CDC GM Dispels Rumour of Planned Protest, Appeals For Calm

The General Manager of Cameroon Development Cameroon, CDC, Franklin Ngoni Njie has dispelled rumours circulating that workers of CDC intend to organise an indefinite strike action, over unpaid salaries.

Franklin Ngoni Njie, General Manager, CDC

In a release dated Thursday January 21, the manager affirms that the planned strike action championed by the National Executive Committee of the Cameroon Agricultural and Allied Workers Trade Union, CAAWOTU, only involves a segment of CDC workers, notably those belonging to the union.

The planned strike action was wrongly interpreted by many, including most CDC workers, who thought that the entire worker’s population are to partake in respecting CAAWOTU’s industrial action slated for the first four days of February.

It was revealed that CAAWOTU, that called for the strike action, does not only have CDC workers as members, and as such, a strike action declared by the trade union cannot as such be interpreted to cover the whole of the CDC.

CAAWOTU’s decision to organise an industrial strike is motivated by the failure of competent authorities to hold a tripartite meeting. Rather than organising a strike action, CDC GM says the organisation believes in social dialoguing.

“While the Management of the CDC recognises the pivotal role of CAAWOTU in improving the terms and conditions of workers and giving workers a voice on national and policy debates through collective bargaining, it also believes in social dialogue in arriving at lasting solutions,” the release partly reads.

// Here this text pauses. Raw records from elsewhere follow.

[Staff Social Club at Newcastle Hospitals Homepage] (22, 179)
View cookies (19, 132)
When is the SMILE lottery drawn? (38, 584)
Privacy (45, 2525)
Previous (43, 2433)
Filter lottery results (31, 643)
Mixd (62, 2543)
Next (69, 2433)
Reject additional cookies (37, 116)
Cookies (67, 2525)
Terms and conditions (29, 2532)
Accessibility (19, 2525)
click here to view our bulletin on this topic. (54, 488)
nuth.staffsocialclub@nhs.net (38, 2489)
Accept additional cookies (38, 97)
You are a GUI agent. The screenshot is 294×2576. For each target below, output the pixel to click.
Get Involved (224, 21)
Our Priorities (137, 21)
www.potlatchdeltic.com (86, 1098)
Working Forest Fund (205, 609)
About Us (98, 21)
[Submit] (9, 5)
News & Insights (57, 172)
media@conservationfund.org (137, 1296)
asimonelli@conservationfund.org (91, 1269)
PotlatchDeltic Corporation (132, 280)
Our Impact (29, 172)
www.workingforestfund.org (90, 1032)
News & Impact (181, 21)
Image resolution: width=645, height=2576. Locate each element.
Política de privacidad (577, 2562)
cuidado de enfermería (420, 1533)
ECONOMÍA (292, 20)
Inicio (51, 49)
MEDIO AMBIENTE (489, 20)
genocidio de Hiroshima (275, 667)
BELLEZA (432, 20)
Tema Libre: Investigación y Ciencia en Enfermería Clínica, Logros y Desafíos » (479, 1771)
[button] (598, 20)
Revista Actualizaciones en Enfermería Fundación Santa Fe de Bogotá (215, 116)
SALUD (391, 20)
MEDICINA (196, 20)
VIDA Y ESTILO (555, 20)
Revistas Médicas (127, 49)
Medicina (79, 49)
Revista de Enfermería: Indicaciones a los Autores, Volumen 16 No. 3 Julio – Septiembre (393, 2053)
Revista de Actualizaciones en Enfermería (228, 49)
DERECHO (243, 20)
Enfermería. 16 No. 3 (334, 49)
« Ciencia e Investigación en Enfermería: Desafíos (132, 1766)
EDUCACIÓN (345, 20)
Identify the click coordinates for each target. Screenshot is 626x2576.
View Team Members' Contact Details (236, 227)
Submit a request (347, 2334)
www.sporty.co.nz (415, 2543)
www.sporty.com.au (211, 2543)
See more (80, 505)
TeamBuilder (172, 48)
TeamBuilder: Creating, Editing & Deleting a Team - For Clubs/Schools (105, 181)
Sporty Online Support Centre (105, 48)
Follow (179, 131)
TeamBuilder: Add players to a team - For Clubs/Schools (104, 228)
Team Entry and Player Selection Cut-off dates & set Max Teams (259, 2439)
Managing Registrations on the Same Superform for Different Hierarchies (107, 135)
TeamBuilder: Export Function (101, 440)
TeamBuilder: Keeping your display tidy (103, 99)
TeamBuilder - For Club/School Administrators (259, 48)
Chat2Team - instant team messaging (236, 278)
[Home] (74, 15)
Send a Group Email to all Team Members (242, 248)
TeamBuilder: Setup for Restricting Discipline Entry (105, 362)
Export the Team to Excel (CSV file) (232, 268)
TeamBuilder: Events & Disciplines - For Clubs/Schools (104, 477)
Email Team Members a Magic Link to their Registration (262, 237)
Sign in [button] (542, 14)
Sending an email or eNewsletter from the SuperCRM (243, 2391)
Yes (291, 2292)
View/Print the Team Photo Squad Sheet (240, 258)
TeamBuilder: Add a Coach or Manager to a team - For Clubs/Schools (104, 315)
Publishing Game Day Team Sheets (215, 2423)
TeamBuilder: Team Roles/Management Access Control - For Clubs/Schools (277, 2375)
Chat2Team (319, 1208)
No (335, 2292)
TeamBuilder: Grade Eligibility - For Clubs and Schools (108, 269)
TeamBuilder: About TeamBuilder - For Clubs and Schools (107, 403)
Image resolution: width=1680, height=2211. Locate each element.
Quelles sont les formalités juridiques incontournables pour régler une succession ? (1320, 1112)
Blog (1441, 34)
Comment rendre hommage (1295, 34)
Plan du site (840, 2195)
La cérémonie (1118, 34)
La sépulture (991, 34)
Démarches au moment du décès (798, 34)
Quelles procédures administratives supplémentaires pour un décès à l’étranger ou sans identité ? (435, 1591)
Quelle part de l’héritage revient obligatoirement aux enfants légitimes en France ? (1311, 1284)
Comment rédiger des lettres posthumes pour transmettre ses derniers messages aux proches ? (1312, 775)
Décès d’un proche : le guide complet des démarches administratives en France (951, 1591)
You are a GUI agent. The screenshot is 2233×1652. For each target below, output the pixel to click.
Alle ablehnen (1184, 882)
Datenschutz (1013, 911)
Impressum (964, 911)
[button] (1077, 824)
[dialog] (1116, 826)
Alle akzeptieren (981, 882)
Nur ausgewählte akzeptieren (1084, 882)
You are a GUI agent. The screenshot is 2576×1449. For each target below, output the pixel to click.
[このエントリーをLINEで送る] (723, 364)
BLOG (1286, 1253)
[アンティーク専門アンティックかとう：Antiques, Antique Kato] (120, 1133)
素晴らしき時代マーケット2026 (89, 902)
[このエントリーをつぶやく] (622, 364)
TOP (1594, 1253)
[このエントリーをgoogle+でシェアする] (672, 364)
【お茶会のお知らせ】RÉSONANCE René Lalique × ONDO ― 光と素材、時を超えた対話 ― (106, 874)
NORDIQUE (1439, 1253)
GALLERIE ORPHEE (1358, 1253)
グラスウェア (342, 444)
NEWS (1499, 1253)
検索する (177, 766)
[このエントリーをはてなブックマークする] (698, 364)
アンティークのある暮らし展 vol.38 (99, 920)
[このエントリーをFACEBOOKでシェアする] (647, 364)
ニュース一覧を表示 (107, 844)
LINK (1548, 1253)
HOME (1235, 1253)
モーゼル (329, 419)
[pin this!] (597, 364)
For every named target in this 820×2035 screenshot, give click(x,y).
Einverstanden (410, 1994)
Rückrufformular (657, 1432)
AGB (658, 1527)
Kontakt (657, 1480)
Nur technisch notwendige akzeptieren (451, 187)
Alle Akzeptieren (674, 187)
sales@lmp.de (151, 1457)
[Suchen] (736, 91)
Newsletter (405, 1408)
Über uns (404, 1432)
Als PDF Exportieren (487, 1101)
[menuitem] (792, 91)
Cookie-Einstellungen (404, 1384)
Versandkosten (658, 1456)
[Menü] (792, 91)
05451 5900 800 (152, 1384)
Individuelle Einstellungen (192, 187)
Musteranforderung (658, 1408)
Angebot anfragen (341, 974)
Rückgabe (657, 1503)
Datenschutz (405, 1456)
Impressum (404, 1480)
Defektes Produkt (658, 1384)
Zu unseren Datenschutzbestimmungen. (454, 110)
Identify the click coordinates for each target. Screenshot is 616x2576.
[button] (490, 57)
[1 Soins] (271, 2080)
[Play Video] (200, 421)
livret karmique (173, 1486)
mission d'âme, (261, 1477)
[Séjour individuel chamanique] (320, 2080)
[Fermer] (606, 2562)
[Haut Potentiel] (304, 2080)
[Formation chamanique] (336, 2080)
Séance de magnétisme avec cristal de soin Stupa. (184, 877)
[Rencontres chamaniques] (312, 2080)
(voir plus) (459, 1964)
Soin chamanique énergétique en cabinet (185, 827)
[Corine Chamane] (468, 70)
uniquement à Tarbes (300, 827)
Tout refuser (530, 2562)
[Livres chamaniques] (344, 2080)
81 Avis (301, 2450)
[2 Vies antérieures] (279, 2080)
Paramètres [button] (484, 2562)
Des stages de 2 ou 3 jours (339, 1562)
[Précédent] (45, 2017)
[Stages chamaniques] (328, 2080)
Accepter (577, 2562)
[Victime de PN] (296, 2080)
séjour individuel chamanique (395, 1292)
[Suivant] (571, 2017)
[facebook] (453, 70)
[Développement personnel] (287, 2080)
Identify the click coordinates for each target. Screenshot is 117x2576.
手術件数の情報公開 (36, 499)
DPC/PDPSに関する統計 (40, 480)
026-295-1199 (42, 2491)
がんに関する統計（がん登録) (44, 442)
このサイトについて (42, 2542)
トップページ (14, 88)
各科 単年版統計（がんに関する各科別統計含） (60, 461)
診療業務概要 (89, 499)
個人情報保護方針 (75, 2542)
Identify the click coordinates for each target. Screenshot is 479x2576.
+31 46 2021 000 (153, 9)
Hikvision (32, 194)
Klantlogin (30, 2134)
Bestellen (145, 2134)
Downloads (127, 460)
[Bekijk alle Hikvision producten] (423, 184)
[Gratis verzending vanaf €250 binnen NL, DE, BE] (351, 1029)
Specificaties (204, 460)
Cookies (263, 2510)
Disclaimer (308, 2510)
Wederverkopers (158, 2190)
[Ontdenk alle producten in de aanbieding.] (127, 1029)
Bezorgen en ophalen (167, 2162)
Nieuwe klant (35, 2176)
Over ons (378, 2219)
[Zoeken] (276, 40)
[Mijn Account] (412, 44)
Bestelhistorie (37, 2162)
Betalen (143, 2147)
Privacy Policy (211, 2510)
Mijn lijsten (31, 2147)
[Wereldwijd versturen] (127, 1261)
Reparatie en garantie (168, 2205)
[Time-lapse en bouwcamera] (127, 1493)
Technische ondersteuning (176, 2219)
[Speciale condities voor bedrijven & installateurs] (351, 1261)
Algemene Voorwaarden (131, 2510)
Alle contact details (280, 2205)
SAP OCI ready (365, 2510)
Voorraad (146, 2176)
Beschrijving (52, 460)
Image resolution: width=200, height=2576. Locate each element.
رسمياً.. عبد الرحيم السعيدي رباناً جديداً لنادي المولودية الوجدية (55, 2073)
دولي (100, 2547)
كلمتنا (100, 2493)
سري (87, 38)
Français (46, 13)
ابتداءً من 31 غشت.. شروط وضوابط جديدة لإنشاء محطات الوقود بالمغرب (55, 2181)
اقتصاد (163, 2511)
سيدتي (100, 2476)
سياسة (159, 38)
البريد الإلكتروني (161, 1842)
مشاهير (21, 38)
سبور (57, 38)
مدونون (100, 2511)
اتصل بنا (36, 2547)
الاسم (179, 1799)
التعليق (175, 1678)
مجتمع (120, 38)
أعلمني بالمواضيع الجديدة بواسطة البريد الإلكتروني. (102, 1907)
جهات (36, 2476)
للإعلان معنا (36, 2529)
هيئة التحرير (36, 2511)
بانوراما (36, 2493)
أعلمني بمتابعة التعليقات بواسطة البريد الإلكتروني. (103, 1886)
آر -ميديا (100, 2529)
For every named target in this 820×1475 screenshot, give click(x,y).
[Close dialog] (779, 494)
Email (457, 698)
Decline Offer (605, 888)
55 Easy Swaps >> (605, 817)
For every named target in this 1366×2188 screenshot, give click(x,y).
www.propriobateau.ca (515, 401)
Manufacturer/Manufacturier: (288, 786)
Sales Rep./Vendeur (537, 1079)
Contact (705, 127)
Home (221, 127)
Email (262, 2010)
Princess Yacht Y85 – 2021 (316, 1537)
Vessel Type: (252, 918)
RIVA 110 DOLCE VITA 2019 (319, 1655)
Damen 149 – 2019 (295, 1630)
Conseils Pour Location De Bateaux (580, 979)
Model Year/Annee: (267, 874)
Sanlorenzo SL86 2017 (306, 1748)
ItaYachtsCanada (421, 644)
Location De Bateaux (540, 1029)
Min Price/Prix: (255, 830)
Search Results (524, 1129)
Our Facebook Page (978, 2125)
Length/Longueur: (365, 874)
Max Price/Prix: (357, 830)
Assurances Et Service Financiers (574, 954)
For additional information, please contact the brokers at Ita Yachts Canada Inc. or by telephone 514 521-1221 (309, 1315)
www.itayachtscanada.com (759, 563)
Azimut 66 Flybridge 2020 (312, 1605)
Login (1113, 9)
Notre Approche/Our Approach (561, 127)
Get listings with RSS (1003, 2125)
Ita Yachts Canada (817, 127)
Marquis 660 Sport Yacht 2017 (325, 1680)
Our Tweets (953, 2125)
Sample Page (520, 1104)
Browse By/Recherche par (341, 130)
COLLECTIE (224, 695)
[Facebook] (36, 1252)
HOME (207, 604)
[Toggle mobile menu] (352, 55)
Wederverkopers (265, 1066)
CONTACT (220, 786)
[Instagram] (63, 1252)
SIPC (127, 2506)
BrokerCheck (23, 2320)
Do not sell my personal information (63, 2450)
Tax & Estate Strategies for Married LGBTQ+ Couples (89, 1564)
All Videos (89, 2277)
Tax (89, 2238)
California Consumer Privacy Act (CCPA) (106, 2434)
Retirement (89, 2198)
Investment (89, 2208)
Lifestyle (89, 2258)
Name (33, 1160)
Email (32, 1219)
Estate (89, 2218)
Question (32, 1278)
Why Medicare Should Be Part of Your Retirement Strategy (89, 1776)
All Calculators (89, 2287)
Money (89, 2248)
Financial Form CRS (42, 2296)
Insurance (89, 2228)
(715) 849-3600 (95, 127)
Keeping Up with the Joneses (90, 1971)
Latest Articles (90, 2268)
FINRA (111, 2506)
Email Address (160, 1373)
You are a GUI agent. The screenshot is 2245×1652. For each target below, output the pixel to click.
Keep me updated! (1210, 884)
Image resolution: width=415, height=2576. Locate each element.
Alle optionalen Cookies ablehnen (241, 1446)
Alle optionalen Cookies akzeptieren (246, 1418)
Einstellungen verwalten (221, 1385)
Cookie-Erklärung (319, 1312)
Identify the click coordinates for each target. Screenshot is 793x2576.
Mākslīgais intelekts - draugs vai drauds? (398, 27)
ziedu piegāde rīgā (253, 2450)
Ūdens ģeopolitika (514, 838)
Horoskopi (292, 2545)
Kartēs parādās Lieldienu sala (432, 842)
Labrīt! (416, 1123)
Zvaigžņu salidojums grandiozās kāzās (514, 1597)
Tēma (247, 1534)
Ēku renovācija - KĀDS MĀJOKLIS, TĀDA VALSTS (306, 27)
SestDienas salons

The GM beckons on workers and other concerned persons to be calmed and to continue working in collaboration with the corporation, in achieving their common goal.

CDC is one of the several corporations hard-hit by the on-going socio-political turbulence rocking the Northwest and Southwest Regions for the past four years. Analysis done in 2019 revealed that in 2018, CDC loss FCFA 32 billion as a result of crisis. The Minister of Agriculture and Rural Development, Gabriel Mbairobe equally disclosed that the corporation has not been meeting its production target as a result of the crisis.

The GM once stated that the CDC needs FCFA 29 billion to regain its stamina as one of the leading agricultural producers in the nation.

The losses experienced by the organisation have adversely affected its workers. The workers have engaged in numerous strike actions soliciting for the payment of their wages especially as they risk losing jobs and source of income and livelihood.

Due to the on-going Cameroon Anglophone Crisis, many CDC workers have lost their lives, others have been victim of harassment, kidnapped and having their hands and other parts mutilated by suspected separatists’ fighters.